■ Action item ■
In the records below, find the line that contains "This screenshot has height=768, width=949." and the line that contains "This screenshot has height=654, width=1479.", then retype exactly those two lines and every line between them.

■ Data for analysis ■
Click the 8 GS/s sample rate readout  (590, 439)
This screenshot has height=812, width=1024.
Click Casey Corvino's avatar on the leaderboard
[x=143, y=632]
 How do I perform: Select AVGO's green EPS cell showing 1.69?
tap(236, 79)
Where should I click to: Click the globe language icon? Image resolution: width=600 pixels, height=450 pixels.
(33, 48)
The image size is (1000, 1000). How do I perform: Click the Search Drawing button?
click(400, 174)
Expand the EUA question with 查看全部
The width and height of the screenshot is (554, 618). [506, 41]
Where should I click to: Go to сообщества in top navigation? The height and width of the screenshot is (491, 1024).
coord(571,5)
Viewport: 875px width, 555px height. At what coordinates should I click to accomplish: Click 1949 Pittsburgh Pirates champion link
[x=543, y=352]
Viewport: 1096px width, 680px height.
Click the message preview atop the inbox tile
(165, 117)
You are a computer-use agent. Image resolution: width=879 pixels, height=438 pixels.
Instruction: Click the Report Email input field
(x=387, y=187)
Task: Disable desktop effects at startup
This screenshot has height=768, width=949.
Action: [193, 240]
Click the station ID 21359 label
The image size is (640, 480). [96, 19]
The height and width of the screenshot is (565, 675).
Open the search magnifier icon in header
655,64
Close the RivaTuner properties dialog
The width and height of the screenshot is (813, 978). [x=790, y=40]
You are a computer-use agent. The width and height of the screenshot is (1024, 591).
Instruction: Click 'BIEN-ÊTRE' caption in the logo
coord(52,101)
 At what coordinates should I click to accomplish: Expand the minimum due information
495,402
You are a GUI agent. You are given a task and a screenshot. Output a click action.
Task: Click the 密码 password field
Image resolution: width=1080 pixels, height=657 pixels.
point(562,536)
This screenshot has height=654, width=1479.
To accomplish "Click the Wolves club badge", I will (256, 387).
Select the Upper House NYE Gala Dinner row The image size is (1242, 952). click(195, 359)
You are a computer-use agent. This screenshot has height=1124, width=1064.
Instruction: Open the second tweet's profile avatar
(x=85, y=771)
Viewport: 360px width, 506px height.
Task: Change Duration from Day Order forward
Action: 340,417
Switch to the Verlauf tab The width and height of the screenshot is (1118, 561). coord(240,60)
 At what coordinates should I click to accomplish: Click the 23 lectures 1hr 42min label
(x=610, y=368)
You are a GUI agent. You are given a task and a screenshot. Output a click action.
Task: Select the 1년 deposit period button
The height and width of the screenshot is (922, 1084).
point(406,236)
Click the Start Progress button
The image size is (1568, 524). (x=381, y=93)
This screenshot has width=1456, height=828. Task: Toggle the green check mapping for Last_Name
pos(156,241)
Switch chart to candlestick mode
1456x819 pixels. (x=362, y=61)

■ Your response ■
This screenshot has height=768, width=949.
Action: [193, 240]
Click the station ID 21359 label
The image size is (640, 480). [96, 19]
The height and width of the screenshot is (565, 675).
Open the search magnifier icon in header
655,64
Close the RivaTuner properties dialog
The width and height of the screenshot is (813, 978). [x=790, y=40]
You are a computer-use agent. The width and height of the screenshot is (1024, 591).
Instruction: Click 'BIEN-ÊTRE' caption in the logo
coord(52,101)
 At what coordinates should I click to accomplish: Expand the minimum due information
495,402
You are a GUI agent. You are given a task and a screenshot. Output a click action.
Task: Click the 密码 password field
Image resolution: width=1080 pixels, height=657 pixels.
point(562,536)
This screenshot has height=654, width=1479.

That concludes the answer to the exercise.